Class action accuses EB-5 fund operator of unlawful broker-dealer activity

Class action accuses EB-5 fund operator of unlawful broker-dealer activity
When the schools collapsed, investors lost both their capital and immigration hopes
APR 17, 2026

EB-5 investors are suing EB5 Affiliate Network, alleging it acted as an unregistered broker-dealer while marketing Montessori school fund investments that collapsed. 

The class action, filed April 16 in U.S. District Court for the District of Puerto Rico (Saurabh et al. v. EB5 Affiliate Network, LLC, Case No. 3:26-cv-01228), levels seven counts against the firm, including securities fraud, unlawful broker-dealer activity, breach of fiduciary duty, and fraudulent inducement. 

Four foreign-national investors say they each wired $500,000 between February and March 2022 for interests in Higher Ground Education's Montessori school funds. The investments were pitched as direct EB-5 opportunities during a window when the federal Regional Center program had lapsed — meaning only direct jobs counted toward the immigration requirement of ten full-time U.S. positions per investor. 

According to the filing, EB5AN went well beyond routine fund administration. The investors allege the firm actively solicited them, advised on suitability, processed subscription agreements, directed wire transfers to escrow accounts at Signature Bank, and collected transaction-based compensation and unit interests — all without SEC registration or FINRA membership. That conduct, the suit argues, amounts to textbook broker-dealer activity requiring registration under the Exchange Act. 
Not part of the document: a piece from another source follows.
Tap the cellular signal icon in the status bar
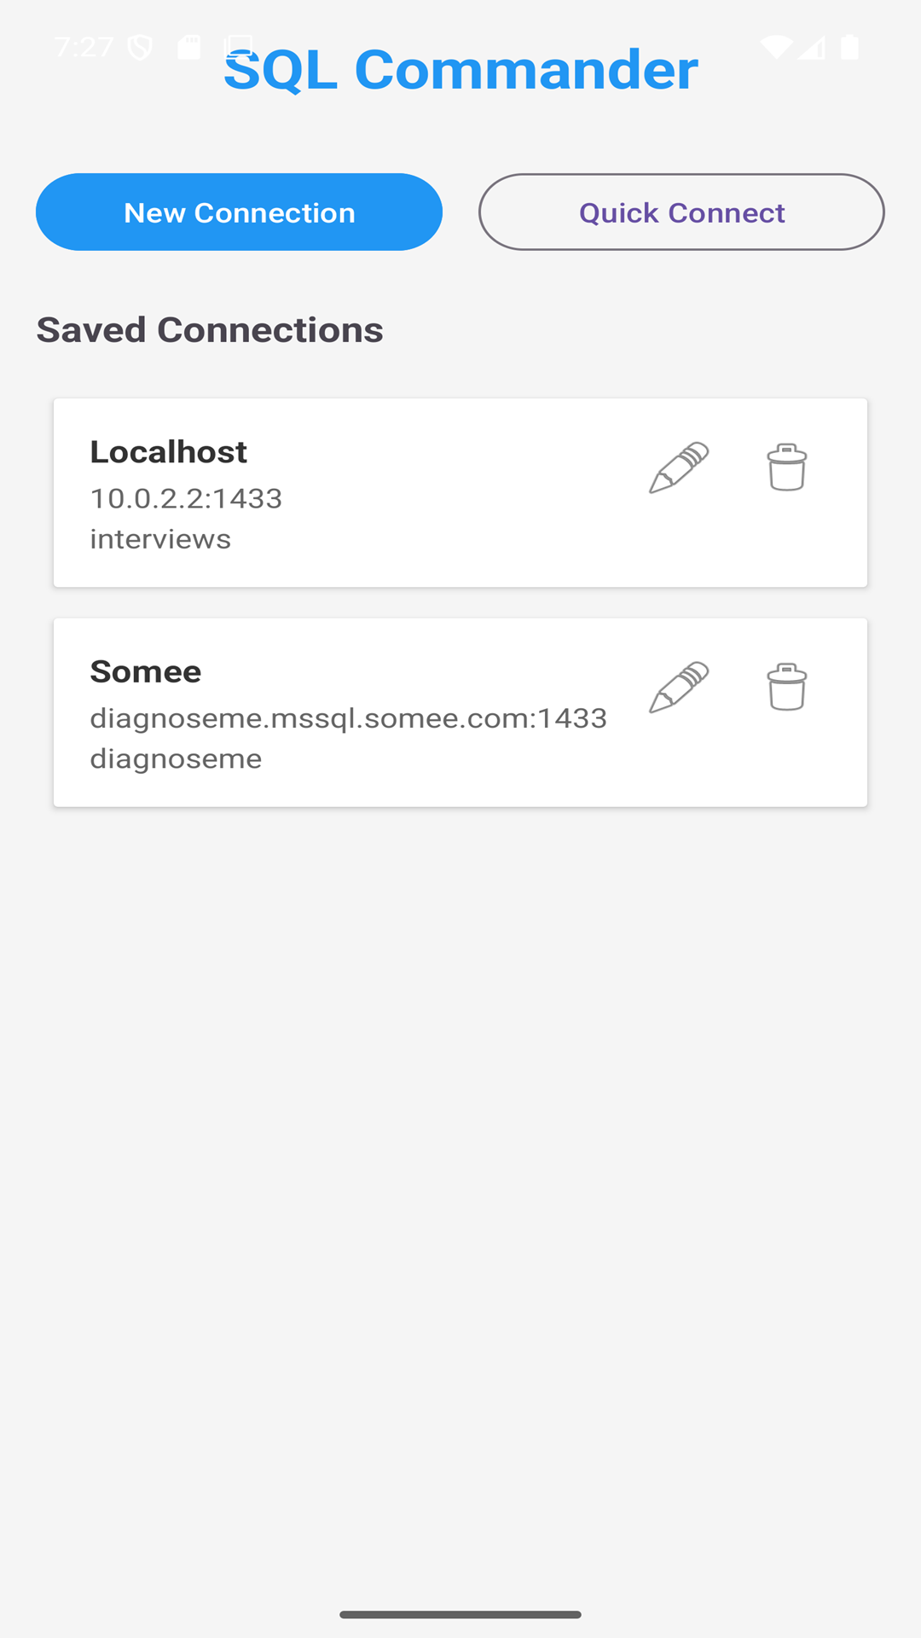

EB5AN allegedly circulated business plans projecting roughly 145 full-time jobs by Year 4 across a six-school plan spanning Illinois, Washington, Kansas, Oklahoma, and Florida — about 13.2 jobs per investor, comfortably above the ten-job threshold. But the filing claims the firm never disclosed what was unraveling underneath: Higher Ground Education's deteriorating finances, fragile school sites, sensitivity to enrollment swings, and a dependence on bridge financing and fresh EB-5 capital to keep the lights on. 

Those risks caught up in 2025. Higher Ground Education and its affiliates entered Chapter 11 after foreclosures and widespread school closures gutted the network. The projected jobs vanished. The investors say they lost both their money and the immigration benefits they were promised. 

For advisors and fund operators in the private placement space, the case is one to watch. The filing draws on First Circuit precedent to argue that transaction-based compensation, active solicitation, and hands-on control over subscription mechanics can push a firm squarely into broker-dealer territory — no matter what it calls itself. For compliance teams, it is a stark reminder that the registration line is drawn by what a firm does, not the title it puts on its letterhead. 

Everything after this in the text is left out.